* Exercices à réaliser *
**a)** Selon l'article sur le risque sismique au Liban, quelle part du Grand Beyrouth pourrait être détruite si la faille qui longe le littoral libanais provoquait un séisme ?
**b)** Les affirmations suivantes concordent-elles avec l'article sur le risque sismique au Liban ? Répondez à chacune par oui ou non, en citant les mots décisifs du texte. (i) La faille de Serghaya a détruit Baalbeck en 1759. (ii) Le fonds recommandé devrait être financé à hauteur d'au moins cinq milliards de dollars. (iii) Avant le décret, l'inspection technique des bâtiments était déjà obligatoire.

* Texte extrait *

* * * * * * *

Comment rester debout face à un grand séisme ?

Un décret qui vient d’être adopté en 2012 définit les normes de sécurité du bâtiment, rendant obligatoires le respect des normes parasismiques et le contrôle technique. Sera-t-il appliqué ?

Appliquer les normes parasismiques et le contrôle technique pour éviter cela : la destruction totale des bâtiments. Ici, après le séisme d’Alger en 2003. Photo tirée du site www.structureparasismic.com

Depuis les années 90, le Liban ressemble à un énorme chantier. Récemment, ce sont de grandes tours qui ont poussé un peu partout. La ville a changé, la moyenne montagne aussi, et le béton a envahi le paysage. Mais combien de bâtiments seront-ils réellement protégés en cas de séisme majeur ? Combien ont-ils été contrôlés pour leur conformité aux normes parasismiques de construction ?


L’état des lieux que dresse Loutfallah el-Hajj, ancien secrétaire aux finances à l’ordre des ingénieurs, ancien professeur d’université et auteur d’un livre sur la sécurité des bâtiments, est loin d’être rassurant. « Au cas où la faille qui longe le littoral libanais provoque un séisme, celle-là même qui avait détruit Beyrouth en 551, on peut craindre la destruction d’environ 70 % du Grand Beyrouth », met-il en garde.
Et autant dire que rien n’a été fait ces dernières années pour préparer le Liban à une telle éventualité. Loutfallah el-Hajj souligne qu’il est crucial de consolider les bâtiments stratégiques, notamment les hôpitaux, les casernes...
Le risque est en effet substantiel, le Liban étant parcouru de failles dont les plus importantes sont la faille de Yammouné (200 kilomètres, qui fait partie de la faille du Moyen-Orient), la faille de Roum (au Sud) et les failles marines qui la prolongent, ainsi que celles de Serghaya (qui a détruit Baalbeck en 1759) et Rachaya. Les failles marines ont détruit Beyrouth en 551, et ont causé un tsunami par la même occasion.


« Dans la prévision de catastrophes, il y a trois étapes, souligne Loutfallah el-Hajj. La prévention qui passe par le contrôle technique des bâtiments, la gestion de la catastrophe au moment même, et la récupération par la suite. Nous avons recommandé la création d’un fonds, qui devra être financé au moins à hauteur de douze milliards de dollars, pour aider le pays à se remettre sur ses pieds en cas de séisme. »


La prévention passe donc par le contrôle des bâtiments qui est loin d’être généralisé au Liban. Roland Marie, directeur général d’un bureau de contrôle technique et président de la commission technique chargée d’élaborer le décret sur la sécurité du bâtiment récemment adopté, confirme que la plupart des bâtiments n’ont jamais été soumis à une inspection technique à aucun stade de leur construction. « Les bureaux techniques au Liban sont sollicités lors de projets du Conseil du développement et de la reconstruction (CDR), et pour les projets du centre-ville, explique-t-il. Mais de plus en plus de promoteurs demandent une inspection, notamment pour les grandes structures. Avant ce décret, cela demeurait cependant une initiative personnelle. »

* * * * * * *

* Lignes extraites *
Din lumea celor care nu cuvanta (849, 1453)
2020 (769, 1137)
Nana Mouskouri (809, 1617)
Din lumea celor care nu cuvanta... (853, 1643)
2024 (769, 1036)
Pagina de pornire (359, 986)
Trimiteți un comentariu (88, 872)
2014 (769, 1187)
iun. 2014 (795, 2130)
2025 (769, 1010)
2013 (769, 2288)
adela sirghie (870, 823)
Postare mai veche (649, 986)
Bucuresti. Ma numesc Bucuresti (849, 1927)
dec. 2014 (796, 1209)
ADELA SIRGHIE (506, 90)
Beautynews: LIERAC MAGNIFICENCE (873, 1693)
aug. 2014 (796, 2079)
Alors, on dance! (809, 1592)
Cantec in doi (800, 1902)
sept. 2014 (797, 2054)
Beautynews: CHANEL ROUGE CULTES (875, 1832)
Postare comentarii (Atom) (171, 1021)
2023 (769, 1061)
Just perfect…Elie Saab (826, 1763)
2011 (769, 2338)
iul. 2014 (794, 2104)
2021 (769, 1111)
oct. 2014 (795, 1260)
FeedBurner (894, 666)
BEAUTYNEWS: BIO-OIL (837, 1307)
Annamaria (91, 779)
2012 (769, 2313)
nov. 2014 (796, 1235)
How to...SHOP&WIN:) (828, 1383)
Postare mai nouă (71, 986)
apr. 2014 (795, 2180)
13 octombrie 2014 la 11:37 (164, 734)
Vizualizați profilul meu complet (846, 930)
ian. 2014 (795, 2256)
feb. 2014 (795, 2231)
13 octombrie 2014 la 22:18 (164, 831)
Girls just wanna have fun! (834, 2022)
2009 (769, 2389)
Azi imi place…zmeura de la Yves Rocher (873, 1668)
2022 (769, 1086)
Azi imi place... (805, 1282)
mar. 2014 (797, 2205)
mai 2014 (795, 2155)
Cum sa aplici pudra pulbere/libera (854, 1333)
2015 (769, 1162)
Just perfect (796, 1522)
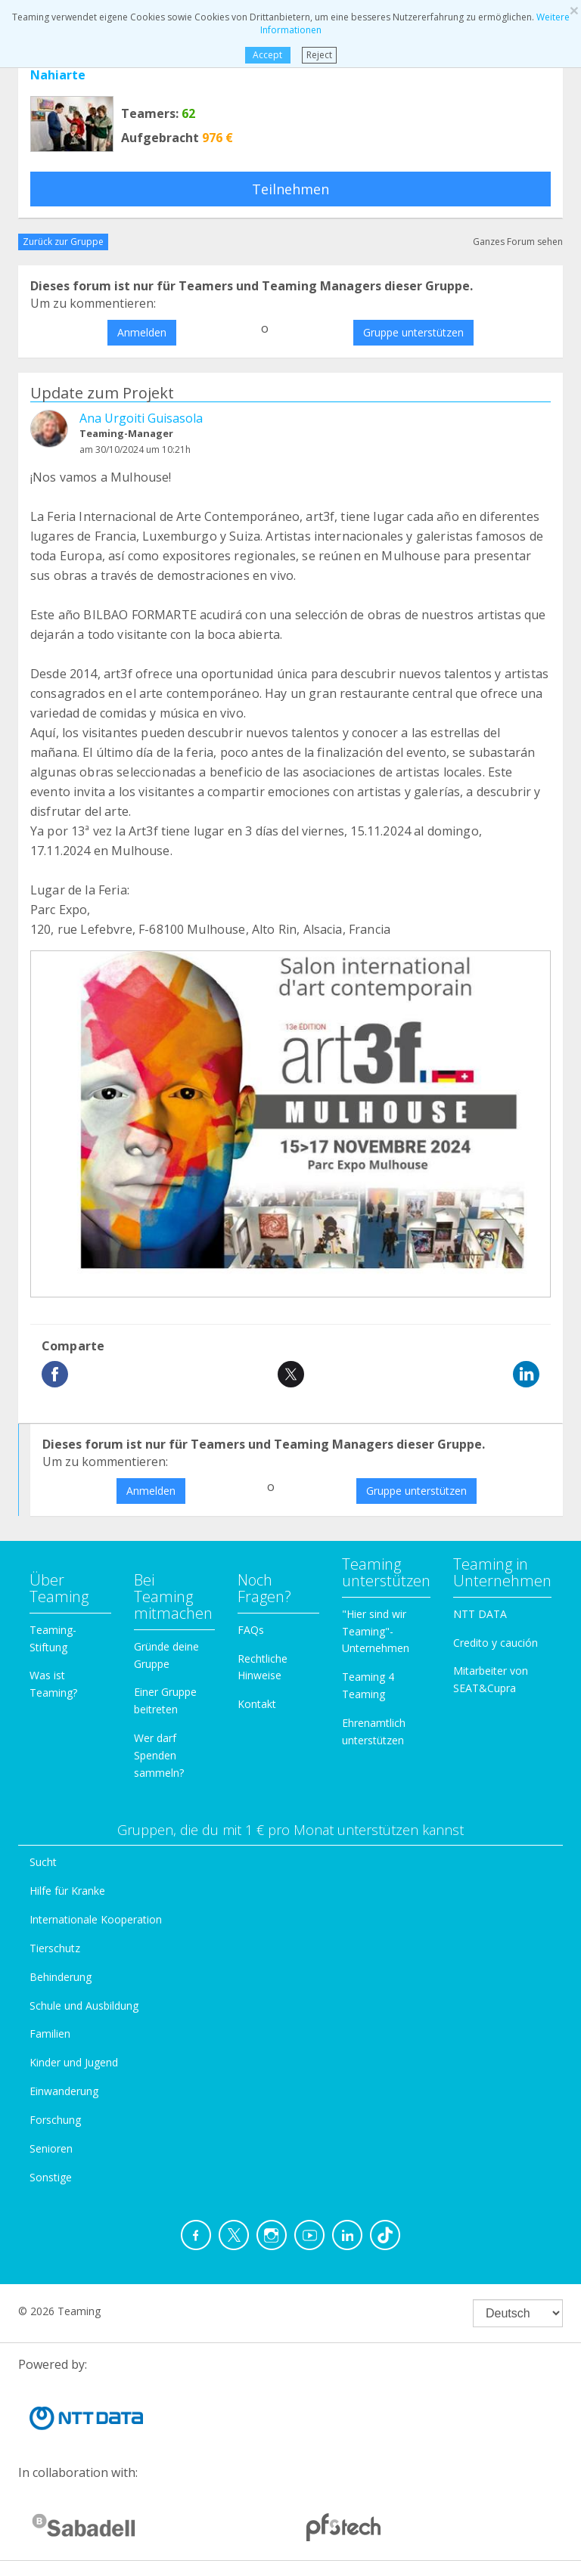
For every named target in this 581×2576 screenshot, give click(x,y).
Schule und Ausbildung (84, 2005)
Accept (267, 54)
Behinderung (61, 1977)
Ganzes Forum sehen (518, 241)
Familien (50, 2033)
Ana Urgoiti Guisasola (141, 418)
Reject (319, 54)
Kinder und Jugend (74, 2062)
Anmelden (141, 332)
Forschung (55, 2120)
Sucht (43, 1862)
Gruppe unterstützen (413, 332)
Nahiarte (57, 75)
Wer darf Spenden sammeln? (159, 1755)
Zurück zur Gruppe (63, 241)
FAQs (251, 1630)
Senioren (51, 2148)
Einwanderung (64, 2091)
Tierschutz (55, 1948)
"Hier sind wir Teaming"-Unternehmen (375, 1631)
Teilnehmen (290, 189)
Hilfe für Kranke (67, 1890)
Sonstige (51, 2177)
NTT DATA (480, 1614)
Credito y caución (495, 1642)
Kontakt (257, 1704)
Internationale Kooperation (96, 1919)
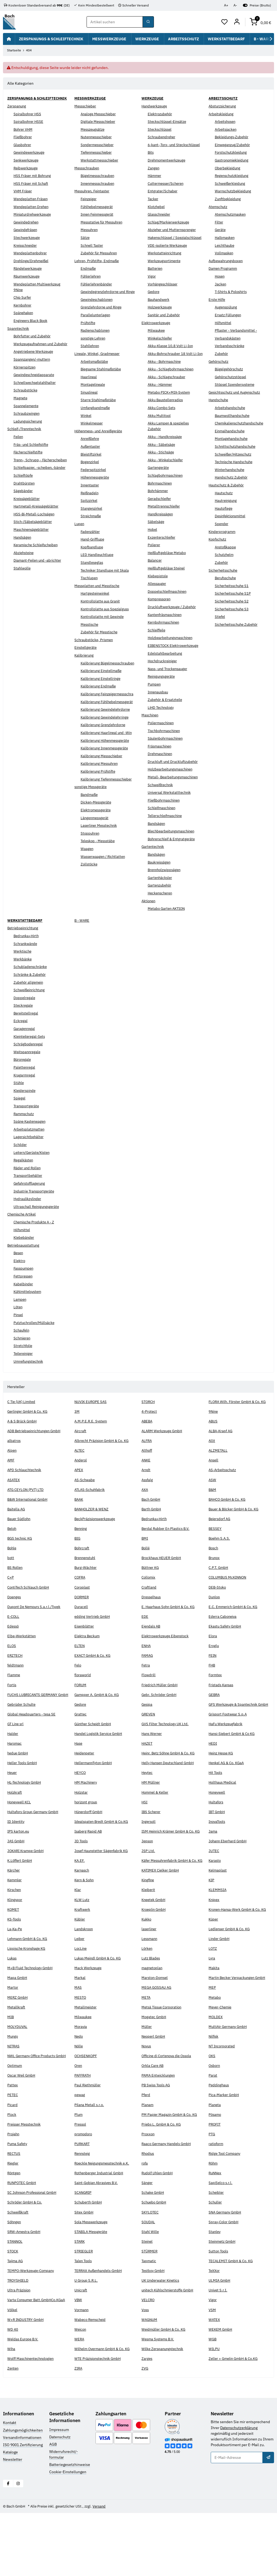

* * * * * * *

* Réponses attendues *
**a)** Environ 70 % du Grand Beyrouth.

**b)**
(i) Oui : « celles de Serghaya (qui a détruit Baalbeck en 1759) ».
(ii) Non : « qui devra être financé au moins à hauteur de douze milliards de dollars ».
(iii) Non : « Avant ce décret, cela demeurait cependant une initiative personnelle. »